United spokesman Daryl Richard said the records requests were part of reviews intended to "ensure the accuracy of patient diagnosis information" submitted to the Centers for Medicare & Medicaid Services by the companies' Medicare Advantage plans.

Matthew Katz, executive vice president at the Connecticut State Medical Society, said United, which recently acquired renewal rights to Health Net's membership in that state, had answered some but not all of physicians' questions about the records requests. In February the society asked the companies to explain the purpose of the requests, and the companies' authority to make them.

"We are still concerned that United and Health Net have initiated this kind of a broader chart review as a fishing expedition for other things they would come back and ask for later," Katz said.

The letters in question were faxed to physicians starting in December 2009 from Ingenix and contractor MediConnect. They asked physicians' offices to provide copies of medical charts for, in some cases, dozens of patients.

Health Net had hired Ingenix to collect records on its behalf before United acquired Health Net's membership, Richard said.

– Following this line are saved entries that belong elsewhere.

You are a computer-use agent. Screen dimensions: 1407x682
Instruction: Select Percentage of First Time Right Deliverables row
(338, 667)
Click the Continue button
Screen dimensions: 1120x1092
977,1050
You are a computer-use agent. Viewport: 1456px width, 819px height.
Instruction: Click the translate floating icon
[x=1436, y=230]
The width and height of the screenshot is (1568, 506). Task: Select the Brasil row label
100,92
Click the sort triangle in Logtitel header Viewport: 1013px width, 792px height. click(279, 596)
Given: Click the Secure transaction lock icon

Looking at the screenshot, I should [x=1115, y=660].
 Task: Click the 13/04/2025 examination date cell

But because many were unfamiliar with either Ingenix or MediConnect's names, many physicians questioned the validity of the request, and ultimately, so did the CSMS.

United first responded by announcing it had suspended the chart reviews effective Feb. 5.

In a letter to the medical society sent Feb. 16, United and Health Net executives said both companies' physician contracts require doctors to comply with requests for medical charts.

Without apologizing, they said the company would work to improve the clarity of its communications with physicians and better explain the reasons for future chart requests, and also better explain the relationship between health plans and vendors they hire to do these reviews. United also gave a similar answer when CMS and Connecticut's Dept. of Insurance asked about the faxes.